- Education: University of Nebraska–Lincoln University of Texas, Dallas
- Known for: Diamond inclusions, early Earth history, planetary accretion
- Awards: 2019, Fellow, American Geophysical Union 2016, Fellow, Mineralogical Society of America
- Scientific career
- Fields: Petrology, geochemistry, mineralogy, geophysics
- Workplaces: Institute for Study of the Earth's Interior, Misasa, Japan School of Earth Sciences, University of Bristol Earth and Planetary Laboratory, Washington DC, US

= Michael J. Walter =

American experimental petrologist

Michael J. Walter is an American experimental petrologist at Earth and Planetary Laboratory (EPL, formally Geophysical Lab and Department of Terrestrial Magnetism) of the Carnegie Institution of Washington.

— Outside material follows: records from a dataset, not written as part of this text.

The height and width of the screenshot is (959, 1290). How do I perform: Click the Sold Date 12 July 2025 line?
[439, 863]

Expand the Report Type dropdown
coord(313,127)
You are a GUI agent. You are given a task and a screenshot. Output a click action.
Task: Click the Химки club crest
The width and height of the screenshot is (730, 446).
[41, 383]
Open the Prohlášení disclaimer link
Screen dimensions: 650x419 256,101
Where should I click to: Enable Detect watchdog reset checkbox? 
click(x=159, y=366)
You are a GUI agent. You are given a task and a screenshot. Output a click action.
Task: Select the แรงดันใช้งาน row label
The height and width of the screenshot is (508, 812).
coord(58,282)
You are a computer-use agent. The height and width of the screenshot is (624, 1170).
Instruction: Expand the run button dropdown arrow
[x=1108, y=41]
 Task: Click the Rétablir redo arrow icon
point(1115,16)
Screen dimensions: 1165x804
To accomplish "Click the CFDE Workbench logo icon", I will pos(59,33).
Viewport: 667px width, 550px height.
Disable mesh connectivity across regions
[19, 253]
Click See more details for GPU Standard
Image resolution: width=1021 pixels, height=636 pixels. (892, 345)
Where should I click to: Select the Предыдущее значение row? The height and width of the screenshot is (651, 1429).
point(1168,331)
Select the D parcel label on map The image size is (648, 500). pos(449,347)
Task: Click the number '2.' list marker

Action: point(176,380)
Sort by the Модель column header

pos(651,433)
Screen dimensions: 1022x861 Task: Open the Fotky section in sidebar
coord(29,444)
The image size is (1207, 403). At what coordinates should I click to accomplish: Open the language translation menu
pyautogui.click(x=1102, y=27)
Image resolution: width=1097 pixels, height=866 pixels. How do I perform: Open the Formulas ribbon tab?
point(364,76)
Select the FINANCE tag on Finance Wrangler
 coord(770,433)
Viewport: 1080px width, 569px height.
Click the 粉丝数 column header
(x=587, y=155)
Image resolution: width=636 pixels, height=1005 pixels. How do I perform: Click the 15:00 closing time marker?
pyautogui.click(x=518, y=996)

He is also the director of EPL. He was on editorial board of JGR: Solid Earth from 2012 to 2018. Michael studies how rocks behave when transported to deep Earth interiors and associated elemental behaviors. He also uses super-deep diamonds to study the how Earth's mantle works.

== Research ==
Walter uses experimental petrology to research on early Earth's history, when the planet just formed from accretion of the cloud of gas and dust surrounding our young Sun, and when distinct layers of Earth's mantle and core start to take shape. He also investigates physical properties of deep materials in Earth's interior, focusing on extracting information about mantle conditions from tiny compositional variations preserved inside diamonds.